Smith might need an extra year, but Deng himself isn't that much more experienced, so do you want a Mashburn or a TMac?


----------



## TomBoerwinkle#1 (Jul 31, 2002)

Duke continues to sweat out Deng's decision:

http://newsobserver.com/24hour/sports/college/mens_basketball/story/1306170p-8445893c.html


----------



## JohnPaxson (Apr 21, 2004)

I think you are way off on Deng. Smith is a talent but nowhere near as developed in his game as Deng is. Having said that Deng still has a lot of improving to do but his upside is very,very high. I really like both guys. Both guys will be stars eventually. Deng is the safer pick. Dengs upside is much higher than Mashburn IMO.


----------



## Darius Miles Davis (Aug 2, 2002)

> Originally posted by <b>arenas809</b>!
> 
> 
> Our only chance to grab a star IMO is to draft one or to trade for a young talent with potential that could blow into a star.
> ...


But talent doesn't always pan out, Arenas. Look at Leaf, Gerald Wallace isn't doing that much yet, Darius Rice, Darius Miles (he may turn into a player on his third team, but that would NOT satisfy Paxson). 

If we drafted Smith, it could blow up in our faces. I'll be very excited, though a bit concerned, if that's the guy we draft though.


----------



## arenas809 (Feb 13, 2003)

> Originally posted by <b>Darius Miles Davis</b>!
> If we drafted Smith, it could blow up in our faces.

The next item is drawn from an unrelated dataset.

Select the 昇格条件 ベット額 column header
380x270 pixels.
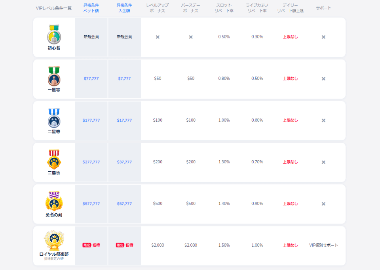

And it couldn't if we drafted Deng?

He's far from a sure thing.

Again, Deng's 1 year at Duke doesn't give him any advantage over Smith.


----------



## JohnPaxson (Apr 21, 2004)

Deng was better as a HS senior than Josh Smith is right now. That is not to say Smith is not good. He is. But Deng was better before he got to Duke and is better now. IMO because of his work ethic, basketball IQ, and leadership qualities will always be the better player. I have seen both play a lot.


----------



## Darius Miles Davis (Aug 2, 2002)

> Originally posted by <b>arenas809</b>!
> 
> 
> And it couldn't if we drafted Deng?
> ...


Deng excelled against college competition, and I think all of his skills translate. He's big enough to play the position. He's very strong and build, but not too much for the 3. Much like Carmelo, he's one half guard, one half big man, even though he's not as good of a prospect as Melo. He will be able to post up 3's and shoot from NBA 3 point range. He's got a decent handle for an NBA 3 and he can take people off the dribble and get to the rack. He also plays hard defense. The only thing that scares me is that his athleticism is overrated IMO, but I still think he has enough. 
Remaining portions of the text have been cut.